While there is something to be said for putting your best effort into whatever you do, there is something to be said equally for every facet of your ability to complete something, even the overlooked ones. Every day, people “grind” away at making their dreams a reality, to get to where they want to be. It’s a part of any dream, let alone the American. But even the most intricate, intellectual, hardworking, thoughtful, and powerful human beings use one distinct form of peacemaking for clarity, meaning, and purpose: meditation. These people, whether they know it or not, use some form of meditation.
What does mediation most succinctly do? It keeps you grounded. Because our world is continually changing and people are always in “grind mode,” we must not lose ourselves in trying to keep up, which can easily happen. There are many ways to meditate, such as having moments of solitude while sitting in stillness, or perhaps the most effective, breathing. These techniques all come together in harmony to ground you, to give you perspective. Rather than being blinded by and becoming a victim of your circumstances, you take control.

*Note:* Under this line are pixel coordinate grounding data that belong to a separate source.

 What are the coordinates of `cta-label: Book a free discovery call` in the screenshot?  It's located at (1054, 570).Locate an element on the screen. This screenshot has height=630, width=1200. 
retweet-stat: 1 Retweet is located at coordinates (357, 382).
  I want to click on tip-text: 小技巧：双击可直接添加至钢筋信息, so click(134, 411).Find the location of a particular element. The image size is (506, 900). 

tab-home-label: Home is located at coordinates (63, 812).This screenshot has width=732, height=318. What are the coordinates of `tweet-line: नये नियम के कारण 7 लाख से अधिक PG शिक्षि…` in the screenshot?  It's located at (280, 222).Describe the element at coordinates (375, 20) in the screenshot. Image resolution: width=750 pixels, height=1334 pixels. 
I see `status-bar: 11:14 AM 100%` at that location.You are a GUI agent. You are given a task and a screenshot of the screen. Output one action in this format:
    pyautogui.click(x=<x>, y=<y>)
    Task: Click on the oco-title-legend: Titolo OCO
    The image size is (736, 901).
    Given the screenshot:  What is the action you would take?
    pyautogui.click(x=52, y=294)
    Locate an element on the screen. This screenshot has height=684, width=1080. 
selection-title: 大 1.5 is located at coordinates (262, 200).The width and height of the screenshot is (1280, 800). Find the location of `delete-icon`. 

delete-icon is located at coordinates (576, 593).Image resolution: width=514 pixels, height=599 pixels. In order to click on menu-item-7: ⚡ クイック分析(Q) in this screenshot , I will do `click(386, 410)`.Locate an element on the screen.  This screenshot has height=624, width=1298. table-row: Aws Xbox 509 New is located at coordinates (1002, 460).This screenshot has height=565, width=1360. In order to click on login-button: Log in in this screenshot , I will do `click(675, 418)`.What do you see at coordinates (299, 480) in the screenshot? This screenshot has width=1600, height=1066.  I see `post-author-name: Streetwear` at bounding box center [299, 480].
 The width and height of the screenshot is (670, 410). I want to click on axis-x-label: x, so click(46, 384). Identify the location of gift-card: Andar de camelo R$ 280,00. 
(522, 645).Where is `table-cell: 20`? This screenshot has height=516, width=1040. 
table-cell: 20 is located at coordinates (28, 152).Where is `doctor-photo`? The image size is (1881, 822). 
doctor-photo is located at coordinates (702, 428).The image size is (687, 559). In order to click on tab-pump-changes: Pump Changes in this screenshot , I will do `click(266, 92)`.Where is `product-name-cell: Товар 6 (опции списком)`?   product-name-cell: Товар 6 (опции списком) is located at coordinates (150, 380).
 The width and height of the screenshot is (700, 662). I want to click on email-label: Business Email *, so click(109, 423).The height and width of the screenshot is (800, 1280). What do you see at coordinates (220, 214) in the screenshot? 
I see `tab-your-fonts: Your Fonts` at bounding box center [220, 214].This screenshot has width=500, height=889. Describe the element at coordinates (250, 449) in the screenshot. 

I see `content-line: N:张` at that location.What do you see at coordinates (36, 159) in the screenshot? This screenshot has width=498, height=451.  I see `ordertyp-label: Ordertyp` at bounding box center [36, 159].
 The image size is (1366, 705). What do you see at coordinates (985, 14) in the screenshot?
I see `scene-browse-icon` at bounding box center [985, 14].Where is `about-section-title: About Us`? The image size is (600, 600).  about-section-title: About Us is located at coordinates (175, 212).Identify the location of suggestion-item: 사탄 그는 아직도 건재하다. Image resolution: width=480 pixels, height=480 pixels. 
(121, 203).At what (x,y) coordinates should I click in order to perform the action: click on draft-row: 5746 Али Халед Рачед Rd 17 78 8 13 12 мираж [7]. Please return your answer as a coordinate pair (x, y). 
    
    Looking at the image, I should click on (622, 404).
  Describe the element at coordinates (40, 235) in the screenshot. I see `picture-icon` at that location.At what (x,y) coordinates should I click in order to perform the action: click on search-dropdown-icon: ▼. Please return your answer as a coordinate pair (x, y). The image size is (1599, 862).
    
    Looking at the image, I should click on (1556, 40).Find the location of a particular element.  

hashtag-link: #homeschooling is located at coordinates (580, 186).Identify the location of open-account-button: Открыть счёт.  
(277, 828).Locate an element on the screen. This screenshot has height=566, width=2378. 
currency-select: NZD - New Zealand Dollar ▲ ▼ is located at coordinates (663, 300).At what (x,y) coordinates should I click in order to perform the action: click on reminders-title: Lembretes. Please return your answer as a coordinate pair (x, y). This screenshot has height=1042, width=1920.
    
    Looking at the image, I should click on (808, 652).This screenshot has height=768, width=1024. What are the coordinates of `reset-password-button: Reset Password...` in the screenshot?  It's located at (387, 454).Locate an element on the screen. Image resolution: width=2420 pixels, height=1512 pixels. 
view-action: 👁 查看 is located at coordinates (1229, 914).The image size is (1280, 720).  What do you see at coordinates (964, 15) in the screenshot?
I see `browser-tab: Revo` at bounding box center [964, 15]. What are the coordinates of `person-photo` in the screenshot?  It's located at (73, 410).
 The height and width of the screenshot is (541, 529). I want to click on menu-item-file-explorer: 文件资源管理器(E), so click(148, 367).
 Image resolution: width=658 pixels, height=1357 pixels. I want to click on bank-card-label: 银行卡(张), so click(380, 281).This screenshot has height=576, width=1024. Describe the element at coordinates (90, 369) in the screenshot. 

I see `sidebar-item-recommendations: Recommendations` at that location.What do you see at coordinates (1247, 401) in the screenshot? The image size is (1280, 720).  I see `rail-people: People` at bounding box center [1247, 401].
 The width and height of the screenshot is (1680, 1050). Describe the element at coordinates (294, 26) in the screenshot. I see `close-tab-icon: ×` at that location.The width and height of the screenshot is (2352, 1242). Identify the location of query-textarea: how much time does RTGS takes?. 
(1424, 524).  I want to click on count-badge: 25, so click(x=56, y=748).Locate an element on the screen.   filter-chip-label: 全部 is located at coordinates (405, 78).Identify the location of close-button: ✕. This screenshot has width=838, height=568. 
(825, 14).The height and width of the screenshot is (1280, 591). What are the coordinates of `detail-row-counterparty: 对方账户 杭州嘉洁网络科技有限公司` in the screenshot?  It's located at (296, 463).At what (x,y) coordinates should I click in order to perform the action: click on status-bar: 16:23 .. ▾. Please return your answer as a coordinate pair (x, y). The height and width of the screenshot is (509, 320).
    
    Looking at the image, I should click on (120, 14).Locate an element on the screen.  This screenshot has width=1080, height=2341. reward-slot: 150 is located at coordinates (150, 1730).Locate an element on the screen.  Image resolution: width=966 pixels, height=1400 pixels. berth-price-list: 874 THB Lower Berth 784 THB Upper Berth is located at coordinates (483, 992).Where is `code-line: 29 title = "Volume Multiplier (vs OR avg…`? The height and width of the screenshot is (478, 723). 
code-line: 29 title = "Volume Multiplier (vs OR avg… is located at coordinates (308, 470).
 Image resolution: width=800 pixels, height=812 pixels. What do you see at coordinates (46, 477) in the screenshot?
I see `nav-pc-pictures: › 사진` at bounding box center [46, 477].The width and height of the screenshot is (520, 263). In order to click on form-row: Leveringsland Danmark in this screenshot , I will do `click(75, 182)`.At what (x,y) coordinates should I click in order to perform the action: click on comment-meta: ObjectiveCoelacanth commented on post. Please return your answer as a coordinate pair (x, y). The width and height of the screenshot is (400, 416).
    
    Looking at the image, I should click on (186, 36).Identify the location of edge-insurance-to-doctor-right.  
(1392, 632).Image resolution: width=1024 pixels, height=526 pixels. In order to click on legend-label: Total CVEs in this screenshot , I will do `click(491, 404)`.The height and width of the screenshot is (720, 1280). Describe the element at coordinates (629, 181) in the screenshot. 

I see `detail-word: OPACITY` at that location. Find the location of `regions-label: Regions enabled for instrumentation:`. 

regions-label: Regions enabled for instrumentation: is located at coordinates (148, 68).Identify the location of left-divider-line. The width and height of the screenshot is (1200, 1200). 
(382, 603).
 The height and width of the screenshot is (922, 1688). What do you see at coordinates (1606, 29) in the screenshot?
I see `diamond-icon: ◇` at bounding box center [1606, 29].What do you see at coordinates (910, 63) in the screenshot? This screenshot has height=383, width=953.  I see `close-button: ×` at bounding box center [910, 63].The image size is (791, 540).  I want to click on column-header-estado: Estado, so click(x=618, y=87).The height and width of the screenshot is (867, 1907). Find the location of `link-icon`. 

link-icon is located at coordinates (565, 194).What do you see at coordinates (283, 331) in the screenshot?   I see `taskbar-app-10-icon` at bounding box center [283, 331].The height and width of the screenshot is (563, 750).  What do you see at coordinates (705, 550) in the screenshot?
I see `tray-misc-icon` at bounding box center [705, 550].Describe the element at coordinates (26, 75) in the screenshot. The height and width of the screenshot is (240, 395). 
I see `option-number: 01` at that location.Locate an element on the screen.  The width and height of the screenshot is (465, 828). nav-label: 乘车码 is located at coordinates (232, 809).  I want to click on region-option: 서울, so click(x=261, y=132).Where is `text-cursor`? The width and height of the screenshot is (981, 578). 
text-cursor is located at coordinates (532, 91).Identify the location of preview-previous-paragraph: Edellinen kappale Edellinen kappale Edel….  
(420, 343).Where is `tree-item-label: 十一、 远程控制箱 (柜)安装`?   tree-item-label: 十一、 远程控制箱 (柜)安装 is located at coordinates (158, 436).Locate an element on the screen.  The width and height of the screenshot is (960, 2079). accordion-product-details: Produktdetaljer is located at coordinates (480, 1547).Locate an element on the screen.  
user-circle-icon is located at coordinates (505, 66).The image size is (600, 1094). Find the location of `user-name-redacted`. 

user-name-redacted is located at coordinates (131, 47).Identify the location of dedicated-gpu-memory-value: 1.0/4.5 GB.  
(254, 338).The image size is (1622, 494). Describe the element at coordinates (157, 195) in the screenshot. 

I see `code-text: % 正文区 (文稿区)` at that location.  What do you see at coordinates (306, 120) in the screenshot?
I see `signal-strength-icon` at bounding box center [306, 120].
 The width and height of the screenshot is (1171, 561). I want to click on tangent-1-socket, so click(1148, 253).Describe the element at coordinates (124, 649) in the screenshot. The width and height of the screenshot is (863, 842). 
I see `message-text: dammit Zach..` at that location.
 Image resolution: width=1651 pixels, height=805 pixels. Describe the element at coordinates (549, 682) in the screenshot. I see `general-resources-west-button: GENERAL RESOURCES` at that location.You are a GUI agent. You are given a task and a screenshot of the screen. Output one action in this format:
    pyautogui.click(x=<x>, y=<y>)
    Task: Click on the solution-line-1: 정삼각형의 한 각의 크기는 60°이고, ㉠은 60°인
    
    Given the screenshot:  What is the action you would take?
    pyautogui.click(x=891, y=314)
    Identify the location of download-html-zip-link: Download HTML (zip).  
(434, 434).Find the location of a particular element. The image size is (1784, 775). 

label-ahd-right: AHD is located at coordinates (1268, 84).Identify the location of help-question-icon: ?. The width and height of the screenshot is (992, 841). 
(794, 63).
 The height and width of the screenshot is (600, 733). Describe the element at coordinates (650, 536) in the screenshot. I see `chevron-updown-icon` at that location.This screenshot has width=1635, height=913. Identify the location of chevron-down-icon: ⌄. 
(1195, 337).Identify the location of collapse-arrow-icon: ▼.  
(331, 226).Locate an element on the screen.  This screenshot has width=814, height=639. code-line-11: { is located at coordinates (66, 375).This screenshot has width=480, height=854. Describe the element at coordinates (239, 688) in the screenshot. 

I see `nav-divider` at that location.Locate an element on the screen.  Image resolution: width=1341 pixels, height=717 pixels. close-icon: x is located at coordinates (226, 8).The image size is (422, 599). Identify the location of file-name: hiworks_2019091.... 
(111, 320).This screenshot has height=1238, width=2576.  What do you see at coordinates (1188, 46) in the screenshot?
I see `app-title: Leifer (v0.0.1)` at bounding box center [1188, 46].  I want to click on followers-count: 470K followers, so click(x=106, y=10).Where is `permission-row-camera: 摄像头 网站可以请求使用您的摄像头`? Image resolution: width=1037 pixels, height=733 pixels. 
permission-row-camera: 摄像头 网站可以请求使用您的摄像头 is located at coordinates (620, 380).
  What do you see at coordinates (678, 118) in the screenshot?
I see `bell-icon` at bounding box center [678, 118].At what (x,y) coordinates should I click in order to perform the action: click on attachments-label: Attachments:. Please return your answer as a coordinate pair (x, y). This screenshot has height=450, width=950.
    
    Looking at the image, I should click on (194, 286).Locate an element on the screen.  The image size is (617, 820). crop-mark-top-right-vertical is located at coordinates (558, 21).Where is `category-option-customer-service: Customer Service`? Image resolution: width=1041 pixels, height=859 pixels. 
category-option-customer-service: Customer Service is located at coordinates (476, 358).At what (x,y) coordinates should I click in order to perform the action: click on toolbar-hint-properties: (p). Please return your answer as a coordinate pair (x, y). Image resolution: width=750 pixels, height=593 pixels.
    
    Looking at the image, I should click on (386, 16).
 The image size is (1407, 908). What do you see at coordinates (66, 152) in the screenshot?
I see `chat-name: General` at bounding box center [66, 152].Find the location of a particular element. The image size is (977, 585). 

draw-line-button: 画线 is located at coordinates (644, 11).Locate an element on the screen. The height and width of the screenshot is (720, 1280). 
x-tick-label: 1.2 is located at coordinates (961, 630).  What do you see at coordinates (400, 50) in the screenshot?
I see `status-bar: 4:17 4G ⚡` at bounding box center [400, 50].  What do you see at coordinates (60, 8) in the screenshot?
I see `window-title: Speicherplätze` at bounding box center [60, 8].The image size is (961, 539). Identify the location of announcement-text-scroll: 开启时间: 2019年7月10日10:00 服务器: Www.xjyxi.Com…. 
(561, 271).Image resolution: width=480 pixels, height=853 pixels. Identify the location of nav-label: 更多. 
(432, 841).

Yet, grounding yourself involves knowing yourself. Each one of us is different. No two people are the same on this planet. The more you are in touch with yourself, the more effortless your attempts to ground yourself become. No one will ever know what it is like to be you or know you as you know yourself. We must use this deep understanding of ourselves to our advantage by capitalizing on what techniques we know work best for us.
There is no “right” way of meditation. There are preferred methodologies that have been used for hundreds of years by many people, but meditation is a very subjective thing. It comes down to what grounds you and leaves you feeling most at peace. By acknowledging so, you realize the impact of meditation and its capacity to heal. More specifically, you understand the importance of it always having a place in your life.